### AIM A
Rewrite the FreeBasic reference text between "Cvlongint B = Cvlongint(string)" and "accomplish these tasks.", inclusive, replacing "text string" with "character string".

____________________

Oct B = Oct(number) Returns the octal form of number as a string. Can optionally return only number of digits.
Oct B = Oct(number, digits) Returns the octal form of number as a string. Can optionally return only number of digits.
Right B = Right(string, number) Returns the rightmost number of characters from string.
Rset Rset(string_variable, string) Right justifies string within string variable.
Rtrim B = Rtrim(string) The first format will trim all spaces from right side of string.
Rtrim B = Rtrim(string, trimset) The second format will trim characters from right side of string if they exactly match trimset.
Rtrim B = Rtrim(string, ANY trimset) The third format will trim characters from right side of string if they match any in trimset.
Space B = Space(number) Returns a string with number of spaces.
String B = String(number, code) String will return a string with number of characters that correspond to the ascii character code or the first character of string.
String B = String(number, string) String will return a string with number of characters that correspond to the ascii character code or the first character of string.
Trim B = Trim(string) The first format will trim all spaces from left and right side of string.
Trim B = Trim(string, trimset) The second format will trim characters from left and right side of string if they exactly match trimset.
Trim B = Trim(string, ANY trimset) The third format will trim characters from left and right side of string if they match any in trimset.
Ucase B = Ucase(string) Converts string to all uppercase.

The MK* and CV* String Functions

There are times when you will want to save numeric data to a disk file, such as when you are creating your own database system. Saving numeric data as strings can be problematic since the string representation of the data can vary. Once solution to this problem is to use the various MK* functions which convert the binary representation of a number into a string, and CV* functions which convert the string back into a number.

The advantage of using these functions is consistent numeric representation; an integer is converted into a 4-byte string, a double is converted into an 8-byte string. This makes saving and reading binary data from the disk quite easy. The following table lists the MK* and CV* functions.

Function Syntax Comment
Mkd B = Mkd(number) Converts a double-type number to a string with length of 8 bytes.
Mki B = Mki(number) Converts an integer-type number to a string with length of 4 bytes.
Mkl B = Mkl(number) Converts a long-type number to a string with length of 4 bytes.
Mklongint B = Mklongint Converts a longint-type number to a string with length of 8 bytes.
Mks B = Mks(number) Converts a single-type number to a string with length of 4 bytes.
Mkshort B = Mkshort Converts a short-type number to a string with length of 2 bytes.
Cvd B = Cvd(string) Converts an 8 byte string created with Mkd into a double-type number.
Cvi B = Cvi(string) Converts a 4 byte string created with Mki into an integer-type number.
Cvl B = Cvl(sring) Converts a 4 byte string created with Mkl into an integer-type number.
Cvlongint B = Cvlongint(string) Converts an 8 byte string created with Mklongint into a longint-type number.
Cvs B = Cvs(string) Converts a 4 byte string created with Mks into a single-type number.
Cvshort B = Cvshort(string) Converts a 2 byte string created with Mkshort into a short-type number.

Numeric String Conversion Functions

You will find as you write programs that there are instances where you need to convert a text string such as “124.5” into a number, and the number 124.5 into a string. FreeBasic has several conversion functions that can be used to accomplish these tasks.

____________________

### AIM B
Turn the rows under Stored entries, between the lines holding "The height and" and "height=499, width=1024. coord(481,476)", inclusive, into a Markdown table with a Number column and a Line column, leaving out blank lines.

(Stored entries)
____________________

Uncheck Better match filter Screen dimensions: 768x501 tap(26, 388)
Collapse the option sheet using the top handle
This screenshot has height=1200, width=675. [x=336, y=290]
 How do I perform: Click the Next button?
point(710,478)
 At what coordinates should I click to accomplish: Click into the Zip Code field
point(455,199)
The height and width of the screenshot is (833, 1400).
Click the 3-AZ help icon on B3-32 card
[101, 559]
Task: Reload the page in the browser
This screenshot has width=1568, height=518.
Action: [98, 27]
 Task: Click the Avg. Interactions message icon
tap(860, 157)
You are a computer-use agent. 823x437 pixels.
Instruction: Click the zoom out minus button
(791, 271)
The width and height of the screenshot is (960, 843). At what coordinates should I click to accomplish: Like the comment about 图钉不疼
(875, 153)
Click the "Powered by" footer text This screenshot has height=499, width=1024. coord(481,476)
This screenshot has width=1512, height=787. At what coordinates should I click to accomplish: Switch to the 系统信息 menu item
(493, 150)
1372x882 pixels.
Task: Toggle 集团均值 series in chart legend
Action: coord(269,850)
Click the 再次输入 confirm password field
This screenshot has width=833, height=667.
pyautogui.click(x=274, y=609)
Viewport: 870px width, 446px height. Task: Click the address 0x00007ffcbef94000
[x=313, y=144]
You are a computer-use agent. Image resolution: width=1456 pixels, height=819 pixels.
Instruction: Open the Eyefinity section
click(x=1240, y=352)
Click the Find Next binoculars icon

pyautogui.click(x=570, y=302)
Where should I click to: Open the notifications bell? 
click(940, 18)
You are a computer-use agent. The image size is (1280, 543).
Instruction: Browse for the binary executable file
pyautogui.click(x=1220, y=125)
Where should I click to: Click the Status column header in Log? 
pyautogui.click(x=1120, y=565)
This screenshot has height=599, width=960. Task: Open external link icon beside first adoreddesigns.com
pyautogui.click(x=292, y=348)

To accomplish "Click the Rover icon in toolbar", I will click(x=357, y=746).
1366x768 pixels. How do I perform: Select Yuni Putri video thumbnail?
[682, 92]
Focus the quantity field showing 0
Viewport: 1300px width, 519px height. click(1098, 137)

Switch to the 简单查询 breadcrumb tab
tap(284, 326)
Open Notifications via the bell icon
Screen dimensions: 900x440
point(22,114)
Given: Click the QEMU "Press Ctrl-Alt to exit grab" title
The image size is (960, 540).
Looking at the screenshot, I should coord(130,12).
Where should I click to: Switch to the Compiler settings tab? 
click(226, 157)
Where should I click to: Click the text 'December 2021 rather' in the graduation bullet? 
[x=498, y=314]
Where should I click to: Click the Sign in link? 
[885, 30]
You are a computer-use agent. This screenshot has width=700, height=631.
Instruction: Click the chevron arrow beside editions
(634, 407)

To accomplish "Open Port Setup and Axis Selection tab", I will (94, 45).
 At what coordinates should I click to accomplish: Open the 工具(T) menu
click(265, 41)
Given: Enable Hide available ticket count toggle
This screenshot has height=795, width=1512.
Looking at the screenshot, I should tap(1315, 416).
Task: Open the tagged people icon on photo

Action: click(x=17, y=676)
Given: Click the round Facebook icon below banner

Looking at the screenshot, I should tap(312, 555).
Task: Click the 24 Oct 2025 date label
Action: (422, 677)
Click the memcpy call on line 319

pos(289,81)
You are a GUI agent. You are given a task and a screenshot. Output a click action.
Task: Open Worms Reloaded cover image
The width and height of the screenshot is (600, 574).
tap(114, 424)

____________________

### EXERCISE ANSWER A
Cvlongint B = Cvlongint(string) Converts an 8 byte string created with Mklongint into a longint-type number.
Cvs B = Cvs(string) Converts a 4 byte string created with Mks into a single-type number.
Cvshort B = Cvshort(string) Converts a 2 byte string created with Mkshort into a short-type number.

Numeric String Conversion Functions

You will find as you write programs that there are instances where you need to convert a character string such as “124.5” into a number, and the number 124.5 into a string. FreeBasic has several conversion functions that can be used to accomplish these tasks.

### EXERCISE ANSWER B
| Number | Line |
|---|---|
| 1 | The height and width of the screenshot is (833, 1400). |
| 2 | Click the 3-AZ help icon on B3-32 card |
| 3 | [101, 559] |
| 4 | Task: Reload the page in the browser |
| 5 | This screenshot has width=1568, height=518. |
| 6 | Action: [98, 27] |
| 7 |  Task: Click the Avg. Interactions message icon |
| 8 | tap(860, 157) |
| 9 | You are a computer-use agent. 823x437 pixels. |
| 10 | Instruction: Click the zoom out minus button |
| 11 | (791, 271) |
| 12 | The width and height of the screenshot is (960, 843). At what coordinates should I click to accomplish: Like the comment about 图钉不疼 |
| 13 | (875, 153) |
| 14 | Click the "Powered by" footer text This screenshot has height=499, width=1024. coord(481,476) |